In this exercise, every entry below is to be reproduced word for word.

======== SUPPLIED MATERIAL

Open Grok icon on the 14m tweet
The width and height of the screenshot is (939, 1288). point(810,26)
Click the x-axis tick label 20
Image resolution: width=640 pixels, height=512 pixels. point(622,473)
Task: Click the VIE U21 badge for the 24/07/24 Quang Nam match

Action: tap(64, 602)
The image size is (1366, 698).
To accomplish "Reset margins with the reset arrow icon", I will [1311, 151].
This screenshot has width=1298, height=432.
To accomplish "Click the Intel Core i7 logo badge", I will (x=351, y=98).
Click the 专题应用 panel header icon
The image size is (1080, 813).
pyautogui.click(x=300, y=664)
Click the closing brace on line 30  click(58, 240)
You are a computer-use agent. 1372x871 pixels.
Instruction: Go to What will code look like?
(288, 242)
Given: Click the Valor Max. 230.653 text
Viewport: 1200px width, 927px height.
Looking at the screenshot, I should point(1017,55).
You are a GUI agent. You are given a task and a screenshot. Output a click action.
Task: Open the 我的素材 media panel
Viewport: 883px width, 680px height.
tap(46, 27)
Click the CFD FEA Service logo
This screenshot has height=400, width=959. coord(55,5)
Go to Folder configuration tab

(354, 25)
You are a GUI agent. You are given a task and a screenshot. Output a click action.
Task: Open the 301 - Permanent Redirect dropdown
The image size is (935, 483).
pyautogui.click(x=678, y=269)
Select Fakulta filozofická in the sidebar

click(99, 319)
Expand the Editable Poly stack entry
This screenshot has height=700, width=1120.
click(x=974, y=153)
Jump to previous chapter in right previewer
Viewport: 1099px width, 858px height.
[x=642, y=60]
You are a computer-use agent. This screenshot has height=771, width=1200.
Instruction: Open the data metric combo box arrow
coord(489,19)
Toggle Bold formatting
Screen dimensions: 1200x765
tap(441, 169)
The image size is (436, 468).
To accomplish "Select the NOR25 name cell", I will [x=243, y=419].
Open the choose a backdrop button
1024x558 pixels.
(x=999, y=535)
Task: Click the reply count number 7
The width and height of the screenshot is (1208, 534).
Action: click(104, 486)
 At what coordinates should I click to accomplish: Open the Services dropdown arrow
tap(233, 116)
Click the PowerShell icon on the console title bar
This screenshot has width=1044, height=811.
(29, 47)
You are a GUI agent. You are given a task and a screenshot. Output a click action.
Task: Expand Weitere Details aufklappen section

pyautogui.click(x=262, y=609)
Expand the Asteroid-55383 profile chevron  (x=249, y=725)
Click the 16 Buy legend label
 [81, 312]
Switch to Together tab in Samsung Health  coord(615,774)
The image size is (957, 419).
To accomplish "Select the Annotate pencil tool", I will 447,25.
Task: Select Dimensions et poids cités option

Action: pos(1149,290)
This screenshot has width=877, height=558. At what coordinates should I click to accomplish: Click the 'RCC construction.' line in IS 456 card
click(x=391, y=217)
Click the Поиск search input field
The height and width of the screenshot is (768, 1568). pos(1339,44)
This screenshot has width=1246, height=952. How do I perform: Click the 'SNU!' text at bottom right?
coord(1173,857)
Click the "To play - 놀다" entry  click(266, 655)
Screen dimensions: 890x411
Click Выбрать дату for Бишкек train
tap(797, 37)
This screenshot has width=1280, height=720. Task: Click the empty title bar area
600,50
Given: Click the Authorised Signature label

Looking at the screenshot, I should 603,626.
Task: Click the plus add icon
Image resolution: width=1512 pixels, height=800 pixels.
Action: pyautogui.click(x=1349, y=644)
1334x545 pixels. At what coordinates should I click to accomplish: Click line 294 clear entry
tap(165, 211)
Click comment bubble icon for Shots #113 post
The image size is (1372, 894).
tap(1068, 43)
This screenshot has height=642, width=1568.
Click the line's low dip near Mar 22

================

REPLY TO THE TASK —
Open Grok icon on the 14m tweet
The width and height of the screenshot is (939, 1288). point(810,26)
Click the x-axis tick label 20
Image resolution: width=640 pixels, height=512 pixels. point(622,473)
Task: Click the VIE U21 badge for the 24/07/24 Quang Nam match

Action: tap(64, 602)
The image size is (1366, 698).
To accomplish "Reset margins with the reset arrow icon", I will [1311, 151].
This screenshot has width=1298, height=432.
To accomplish "Click the Intel Core i7 logo badge", I will (x=351, y=98).
Click the 专题应用 panel header icon
The image size is (1080, 813).
pyautogui.click(x=300, y=664)
Click the closing brace on line 30  click(58, 240)
You are a computer-use agent. 1372x871 pixels.
Instruction: Go to What will code look like?
(288, 242)
Given: Click the Valor Max. 230.653 text
Viewport: 1200px width, 927px height.
Looking at the screenshot, I should point(1017,55).
You are a GUI agent. You are given a task and a screenshot. Output a click action.
Task: Open the 我的素材 media panel
Viewport: 883px width, 680px height.
tap(46, 27)
Click the CFD FEA Service logo
This screenshot has height=400, width=959. coord(55,5)
Go to Folder configuration tab

(354, 25)
You are a GUI agent. You are given a task and a screenshot. Output a click action.
Task: Open the 301 - Permanent Redirect dropdown
The image size is (935, 483).
pyautogui.click(x=678, y=269)
Select Fakulta filozofická in the sidebar

click(99, 319)
Expand the Editable Poly stack entry
This screenshot has height=700, width=1120.
click(x=974, y=153)
Jump to previous chapter in right previewer
Viewport: 1099px width, 858px height.
[x=642, y=60]
You are a computer-use agent. This screenshot has height=771, width=1200.
Instruction: Open the data metric combo box arrow
coord(489,19)
Toggle Bold formatting
Screen dimensions: 1200x765
tap(441, 169)
The image size is (436, 468).
To accomplish "Select the NOR25 name cell", I will [x=243, y=419].
Open the choose a backdrop button
1024x558 pixels.
(x=999, y=535)
Task: Click the reply count number 7
The width and height of the screenshot is (1208, 534).
Action: click(104, 486)
 At what coordinates should I click to accomplish: Open the Services dropdown arrow
tap(233, 116)
Click the PowerShell icon on the console title bar
This screenshot has width=1044, height=811.
(29, 47)
You are a GUI agent. You are given a task and a screenshot. Output a click action.
Task: Expand Weitere Details aufklappen section

pyautogui.click(x=262, y=609)
Expand the Asteroid-55383 profile chevron  (x=249, y=725)
Click the 16 Buy legend label
 [81, 312]
Switch to Together tab in Samsung Health  coord(615,774)
The image size is (957, 419).
To accomplish "Select the Annotate pencil tool", I will 447,25.
Task: Select Dimensions et poids cités option

Action: pos(1149,290)
This screenshot has width=877, height=558. At what coordinates should I click to accomplish: Click the 'RCC construction.' line in IS 456 card
click(x=391, y=217)
Click the Поиск search input field
The height and width of the screenshot is (768, 1568). pos(1339,44)
This screenshot has width=1246, height=952. How do I perform: Click the 'SNU!' text at bottom right?
coord(1173,857)
Click the "To play - 놀다" entry  click(266, 655)
Screen dimensions: 890x411
Click Выбрать дату for Бишкек train
tap(797, 37)
This screenshot has width=1280, height=720. Task: Click the empty title bar area
600,50
Given: Click the Authorised Signature label

Looking at the screenshot, I should 603,626.
Task: Click the plus add icon
Image resolution: width=1512 pixels, height=800 pixels.
Action: pyautogui.click(x=1349, y=644)
1334x545 pixels. At what coordinates should I click to accomplish: Click line 294 clear entry
tap(165, 211)
Click comment bubble icon for Shots #113 post
The image size is (1372, 894).
tap(1068, 43)
This screenshot has height=642, width=1568.
Click the line's low dip near Mar 22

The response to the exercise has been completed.